Regeneration (physiological) takes place from the basal layer of the endometrium, where the epithelium survives at the bottom of the glands. The mucosa may experience these cyclic changes minimally, even though no oocyte was shed from the Graafian follicle - an anovulatory cycle.

Uterine cervix differs from the body as mucosa is furrowed by complex clefts - plicae palmatae; and does not participate in menstruation. Lining columnar epithelial cells produce mucus, richly hydrated and penetrable at mid-cycle. Epithelium changes to stratified squamous on the portio vaginalis. The boundary between simple columnar and stratified squamous epithelia is unstable, and shifts position by a process of columnar-to-squamous conversion. This transformation zone* is prone to dysplasia, then malignant change, which can be detected early by examining ‘Pap’ smears.


Has adventitia of CT, with abundant nerves and blood vessels, merges with some longitudinal and a few circular smooth muscle bundles, around a wide collagenous lamina propria. All these layers loosen in gestation. Epithelium is stratified squamous. Rich in glycogen to promote the growth of benign lactobacilli in the lumen. Mucosa has transverse folds or rugae, and may have lymphoid nodules, but is without glands.

External Genitalia/Vulva

Labia majora and minora, vestibule and hymen - skin, or stratified squamous epithelium on a loose, fatty or vascular lamina propria.
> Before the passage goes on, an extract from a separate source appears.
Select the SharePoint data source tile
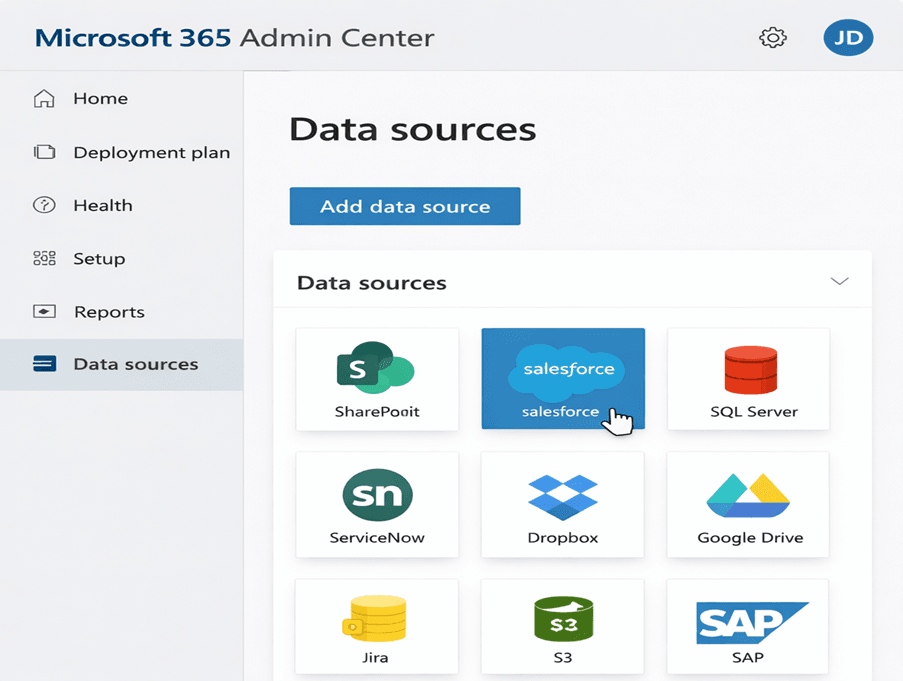 [377, 379]
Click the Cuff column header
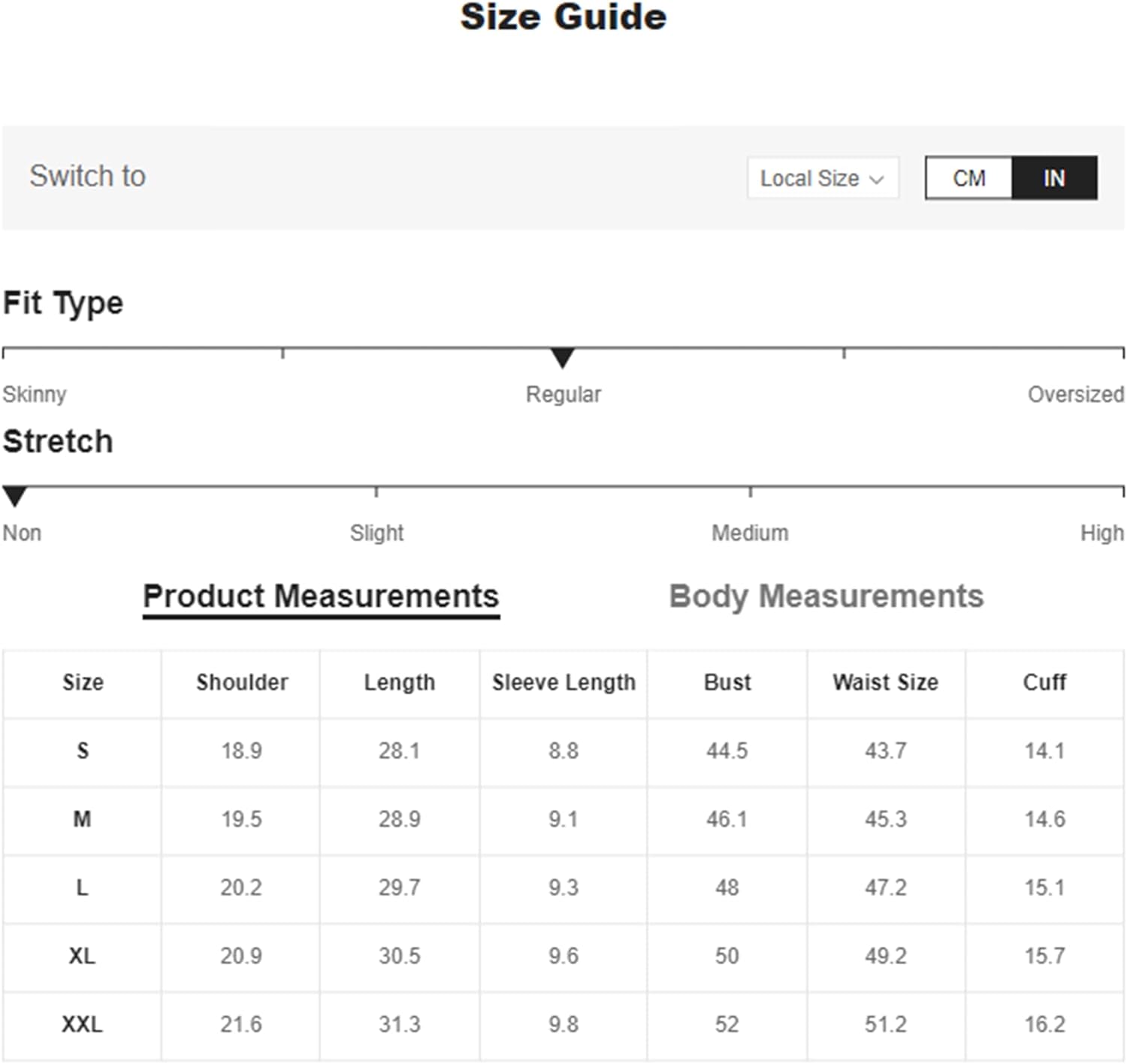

Clitoris and vestibular bulbs - erectile tissue. Sensory receptors are distributed widely in the clitoris, vestibule and labia. Bartholin’s glands - mucus-secreting, compound, tubulo-alveolar - are homologues of the male Cowper’s glands. Duct of Bartholin gland is lined by stratified cuboidal epithelium proximally and gradually assume stratified squamous appearance as it opens on the inner side of labia minora. Other, minor, vestibular, mucous glands lie near the urethra and clitoris.